Street Children- “The innocent victims of abuse”

Posted by: jisha in slumshomelesschildren on Print PDF

One third of world's poor children are in India. With a population of a Billion and growing, Indian children, especially those growing up on the streets of India encounter a bleak future. Most of them cared less about future as they played with their cheap toys and siblings. It is amazing with what trash they can play. The poor children are always victims of abuse. These homeless children usually found living in slums or streets. They are forced to do any work even at their very small age. They scavenge through the dirt and filth for things that can be reused and recyclable. These children are prone to any illness as they rummage through the rubbish dump.

Such is the case of the children in Okhla, New Delhi. Children of small age goes through the trash collecting the syringes like seashells from a beach. Their hands scratched and bleeding, the "rag pickers" rinse the syringes and sell them back to the doctors for 10 or so rupees a batch - about 14p. Sometimes the children use them as water pistols, or drink from them. Or they string the pump gaskets together to make jewellery. And when they get ill, their desperate parents take them to the doctor - for an injection( Times Online).
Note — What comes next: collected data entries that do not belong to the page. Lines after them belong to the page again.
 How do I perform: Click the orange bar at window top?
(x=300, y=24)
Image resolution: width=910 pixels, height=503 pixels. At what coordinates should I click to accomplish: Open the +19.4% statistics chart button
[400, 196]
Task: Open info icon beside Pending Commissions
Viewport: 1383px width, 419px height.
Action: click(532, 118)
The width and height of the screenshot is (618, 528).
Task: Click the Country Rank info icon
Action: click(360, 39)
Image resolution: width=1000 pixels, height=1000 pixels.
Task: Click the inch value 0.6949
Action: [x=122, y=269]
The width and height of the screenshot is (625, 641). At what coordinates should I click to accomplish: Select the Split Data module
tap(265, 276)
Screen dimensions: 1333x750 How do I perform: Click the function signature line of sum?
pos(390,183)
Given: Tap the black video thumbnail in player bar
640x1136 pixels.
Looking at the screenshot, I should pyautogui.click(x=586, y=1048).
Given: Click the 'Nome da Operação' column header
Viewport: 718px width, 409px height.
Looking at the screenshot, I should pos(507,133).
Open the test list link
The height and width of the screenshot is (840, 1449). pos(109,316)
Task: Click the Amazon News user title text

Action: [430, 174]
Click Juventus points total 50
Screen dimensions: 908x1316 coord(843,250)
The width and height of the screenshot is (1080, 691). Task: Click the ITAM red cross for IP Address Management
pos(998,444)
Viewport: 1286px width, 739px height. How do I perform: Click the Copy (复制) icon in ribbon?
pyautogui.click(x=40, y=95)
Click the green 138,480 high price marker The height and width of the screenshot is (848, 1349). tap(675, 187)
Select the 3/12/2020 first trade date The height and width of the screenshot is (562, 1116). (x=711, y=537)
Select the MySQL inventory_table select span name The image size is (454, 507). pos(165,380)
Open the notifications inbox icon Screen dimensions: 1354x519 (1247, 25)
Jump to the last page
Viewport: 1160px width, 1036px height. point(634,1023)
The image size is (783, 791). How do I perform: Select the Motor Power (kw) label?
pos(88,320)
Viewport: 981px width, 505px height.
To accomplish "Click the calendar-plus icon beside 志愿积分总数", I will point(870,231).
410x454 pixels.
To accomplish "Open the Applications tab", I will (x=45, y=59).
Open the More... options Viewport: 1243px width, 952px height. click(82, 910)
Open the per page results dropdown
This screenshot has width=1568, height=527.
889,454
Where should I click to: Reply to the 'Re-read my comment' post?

It is shocking to know that around the world 1.3m people die each year from receiving unsafe medical injections. India faces the greatest threat. The World Health Organization (WHO) estimates that in India alone, 300,000 people die every year as a result of dirty syringes. In India, the average person has three to five medical injections per year. Around 62% of these will be delivered by unsterile or reused syringes. The syringe that is reused may carry lethal infections such as hepatitis B or C, or HIV. The Times Online reports that the problem is not limited to slums or rural villages but private and government hospitals are also reusing syringes. Thousands of people are entering hospitals with minor ailments and leaving with life-threatening infections because practitioners won't spend money on new equipment, or simply don't know any better.